(Stored items)
***
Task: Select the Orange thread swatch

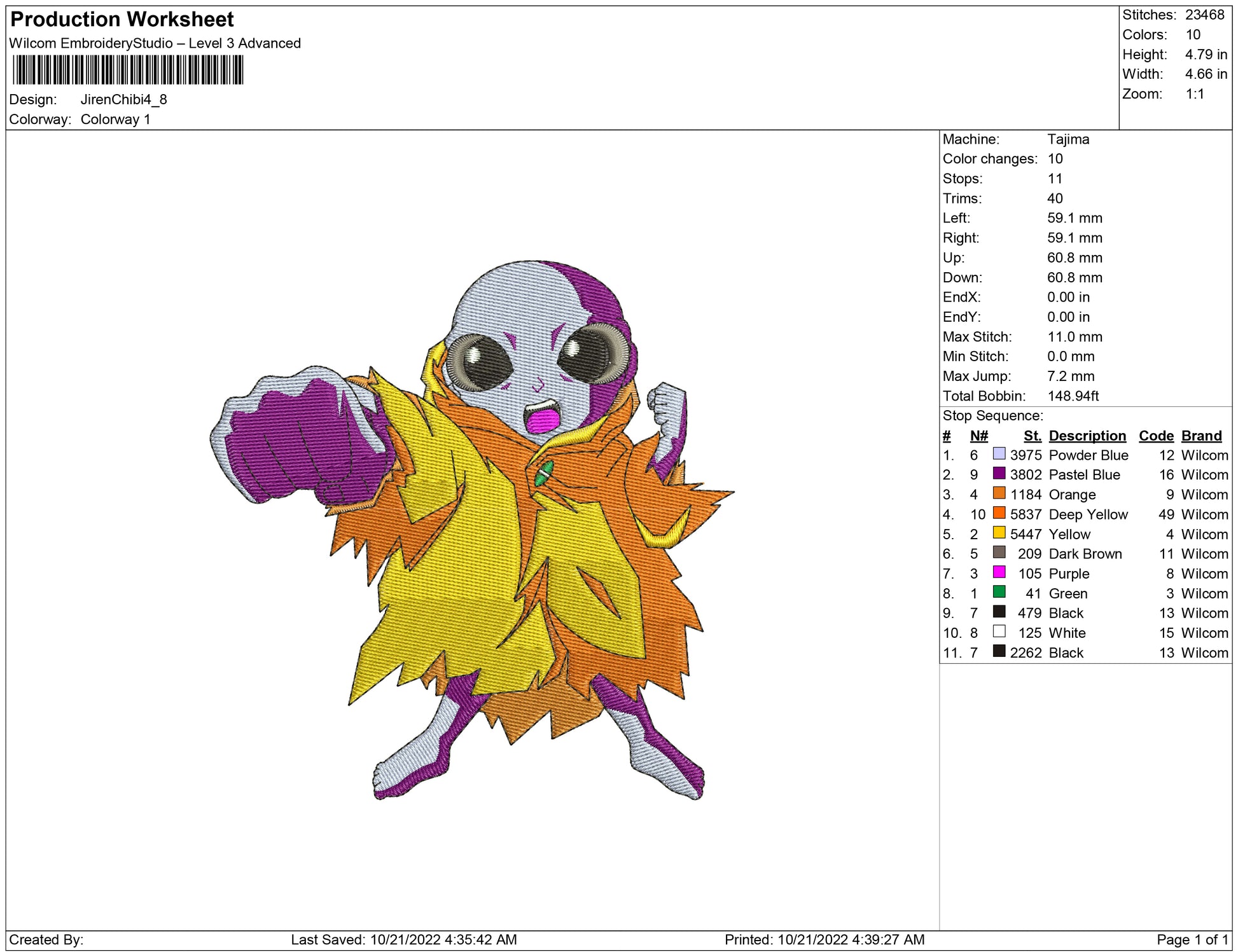Action: (999, 493)
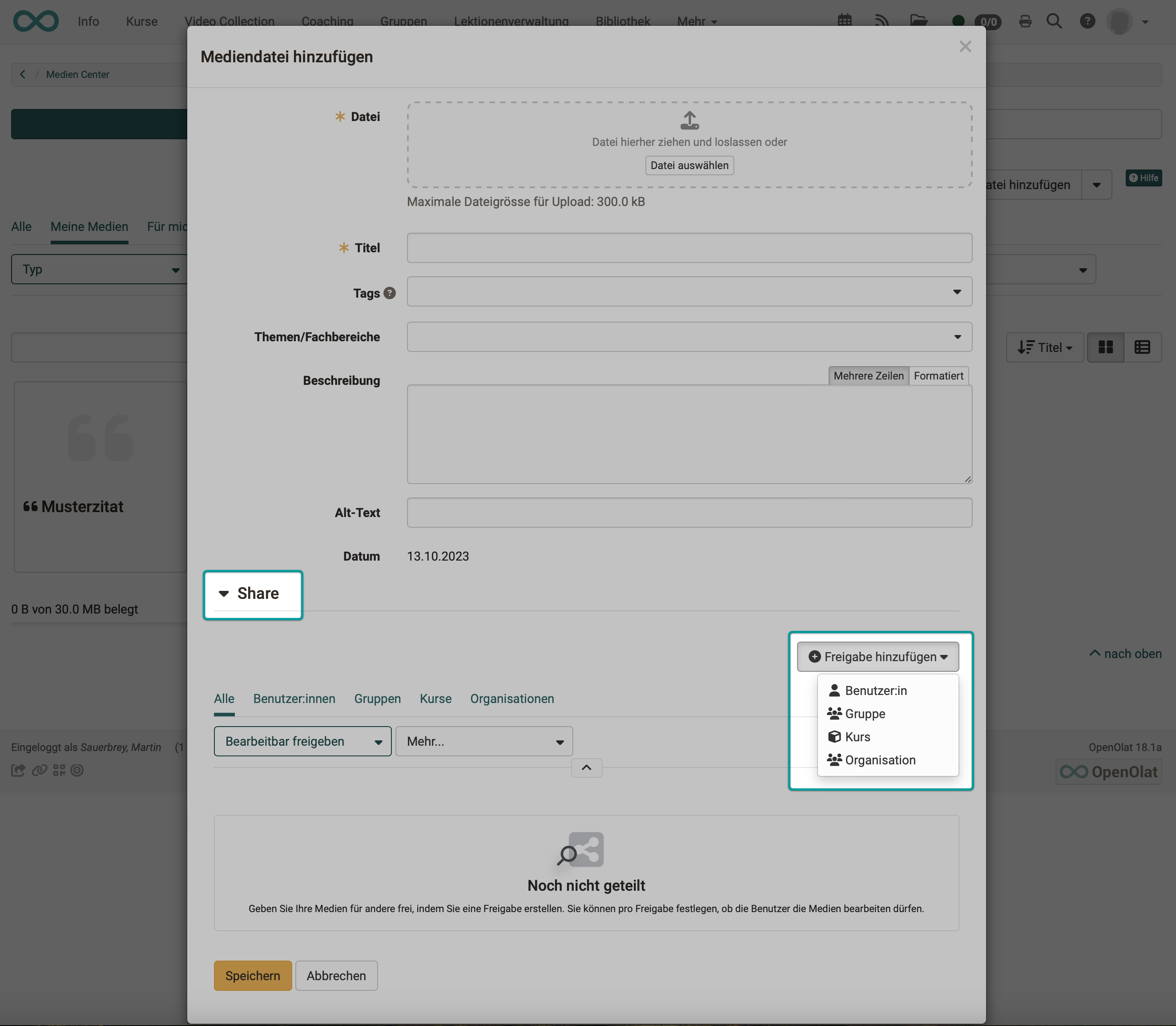Switch to list view with the table icon
The height and width of the screenshot is (1026, 1176).
1142,347
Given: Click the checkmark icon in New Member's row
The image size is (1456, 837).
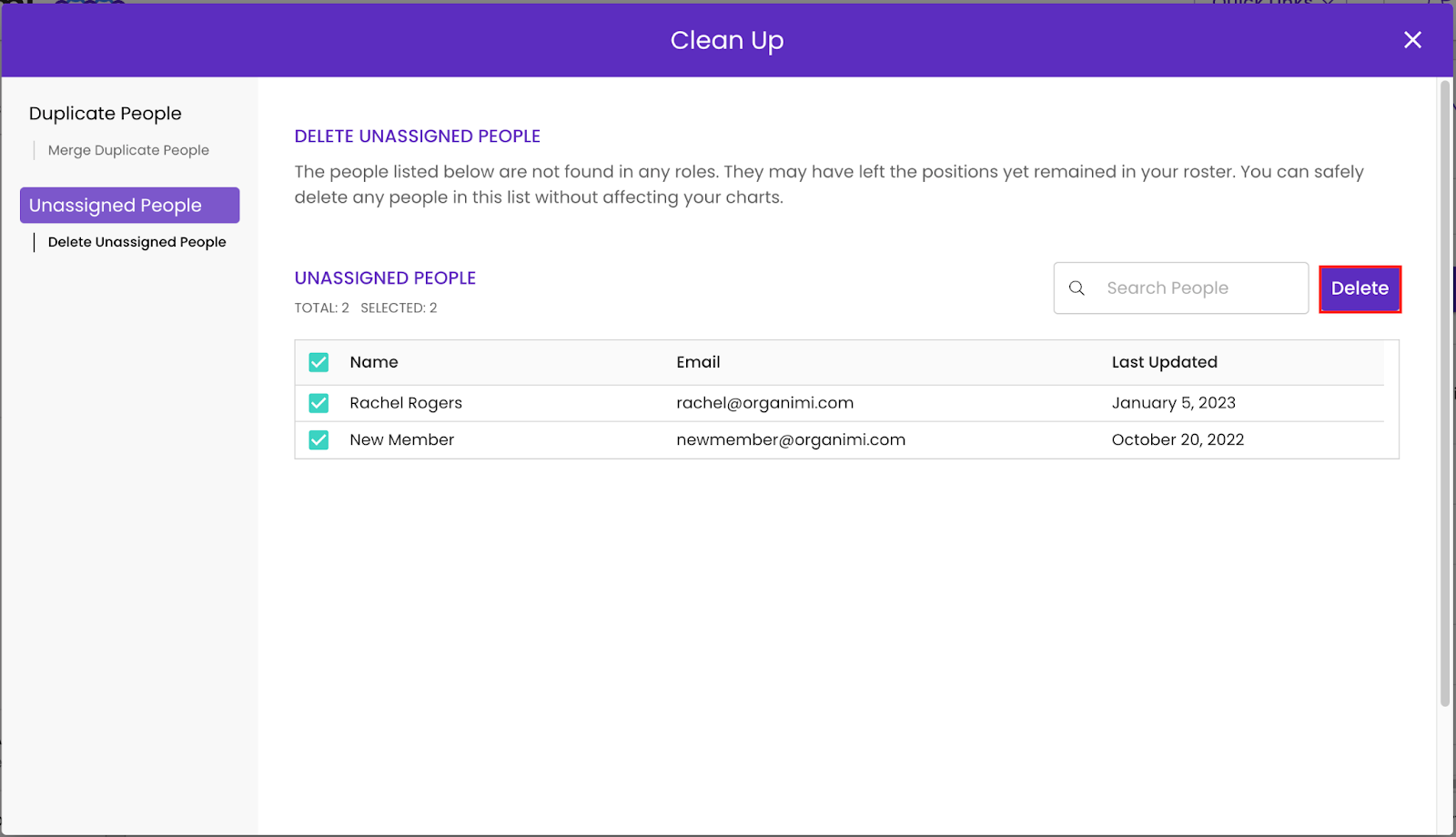Looking at the screenshot, I should [x=318, y=439].
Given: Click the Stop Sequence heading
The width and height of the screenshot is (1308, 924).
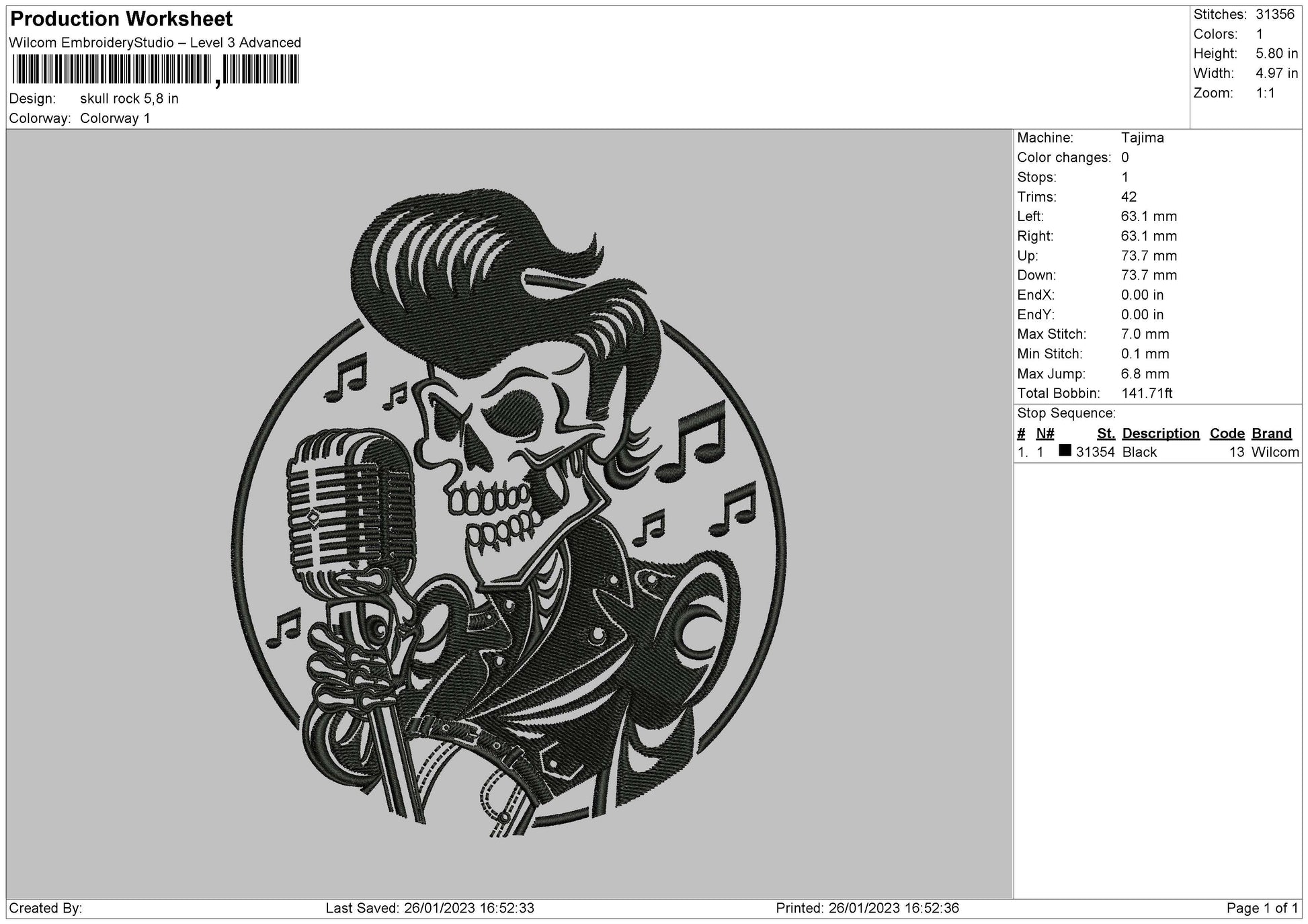Looking at the screenshot, I should (1066, 413).
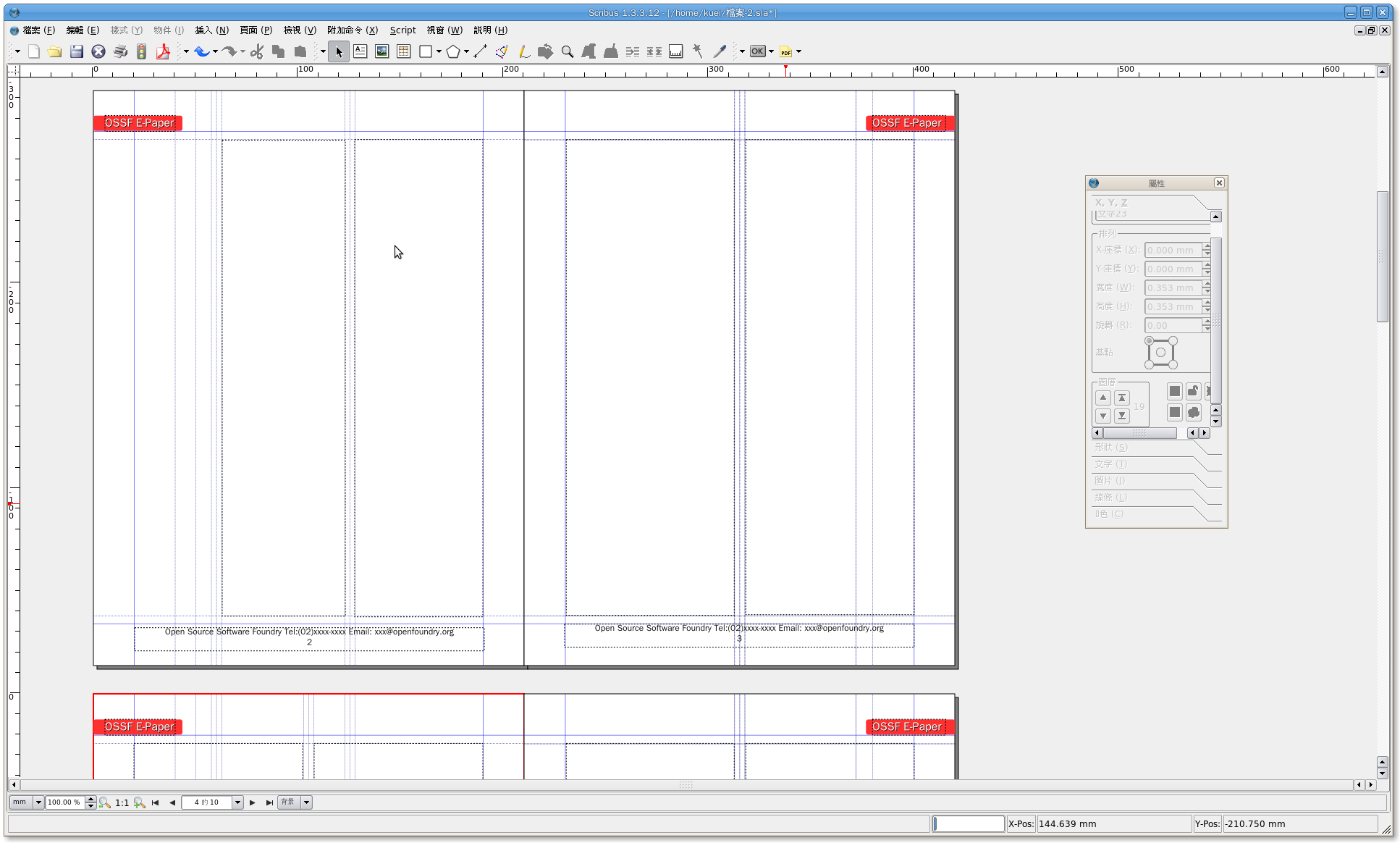1400x843 pixels.
Task: Select center basepoint radio button
Action: click(x=1160, y=353)
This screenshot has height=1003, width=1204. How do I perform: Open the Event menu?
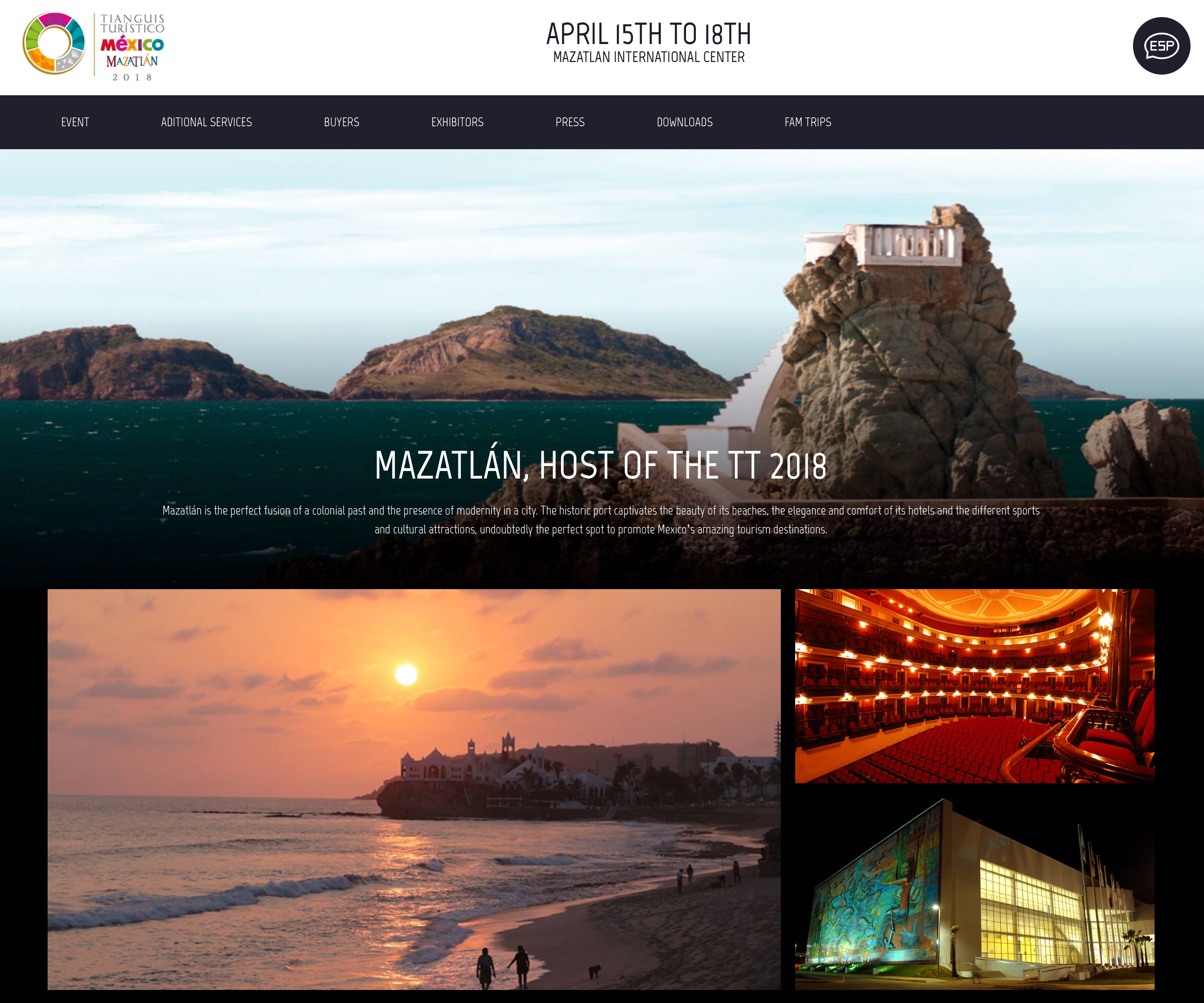tap(75, 122)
***
## BRIEF
From the first line to the last, write out the data exactly, dropping any pictures.

## ANSWER SECTION
Task: Select the Orange thread swatch

Action: (999, 493)
Switch to list view with the table icon
The height and width of the screenshot is (1026, 1176).
1142,347
Given: Click the checkmark icon in New Member's row
The image size is (1456, 837).
Looking at the screenshot, I should [x=318, y=439].
Given: Click the Stop Sequence heading
The width and height of the screenshot is (1308, 924).
Looking at the screenshot, I should (1066, 413).
1400x843 pixels.
Task: Select center basepoint radio button
Action: click(x=1160, y=353)
This screenshot has height=1003, width=1204. How do I perform: Open the Event menu?
tap(75, 122)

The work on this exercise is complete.